- TASK REQUIREMENTS -
Could you set down only the lines from the one including "Given: Click the Boolean attribute type cell" to the end of the records below, inclusive and exact, leaving pictures out?

━━━━━━━━━━━━━━━━━━━━

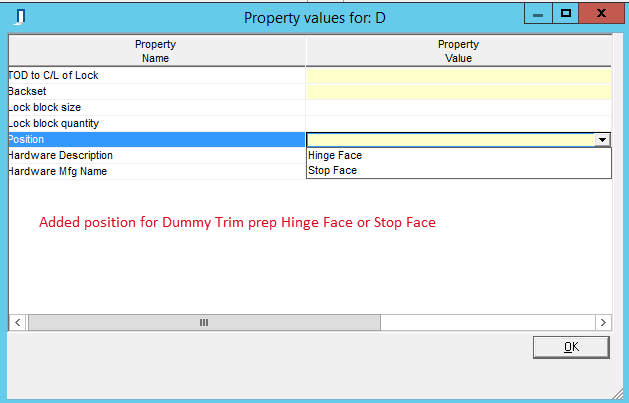Click the Property Name column header
629x403 pixels.
(x=156, y=51)
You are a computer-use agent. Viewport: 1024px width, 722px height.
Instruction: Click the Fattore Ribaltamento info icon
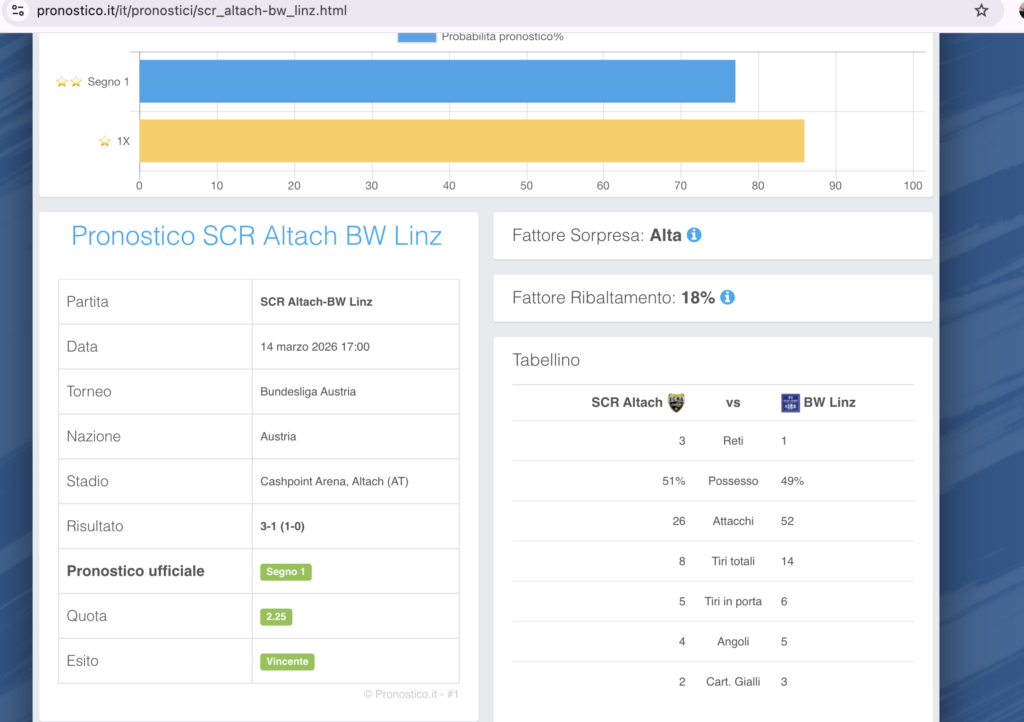point(728,297)
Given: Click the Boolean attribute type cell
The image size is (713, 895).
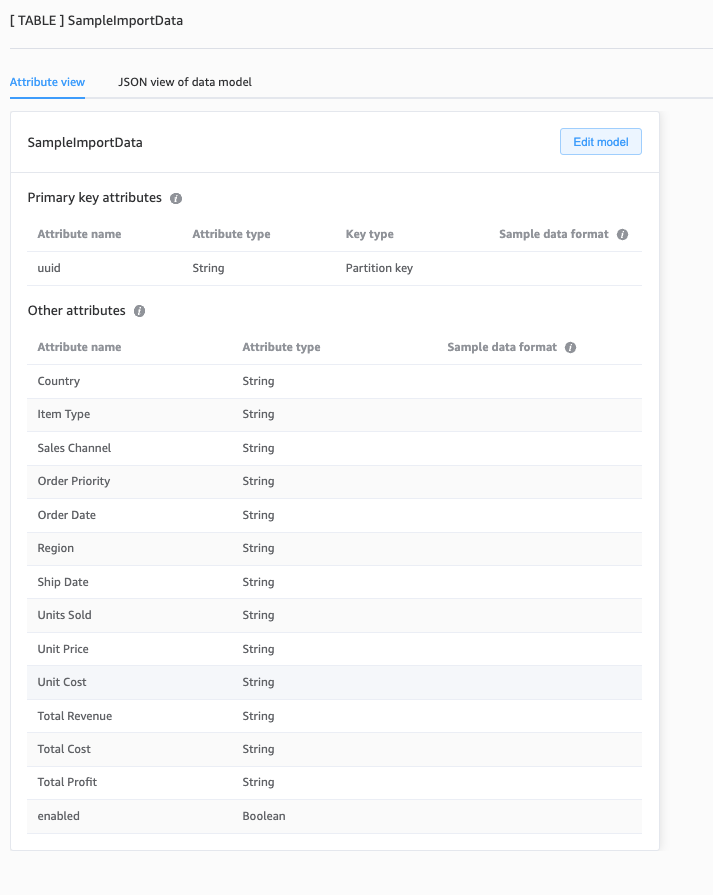Looking at the screenshot, I should [264, 816].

━━━━━━━━━━━━━━━━━━━━

- ANSWER TO THIS PROBLEM -
Given: Click the Boolean attribute type cell
The image size is (713, 895).
Looking at the screenshot, I should [264, 816].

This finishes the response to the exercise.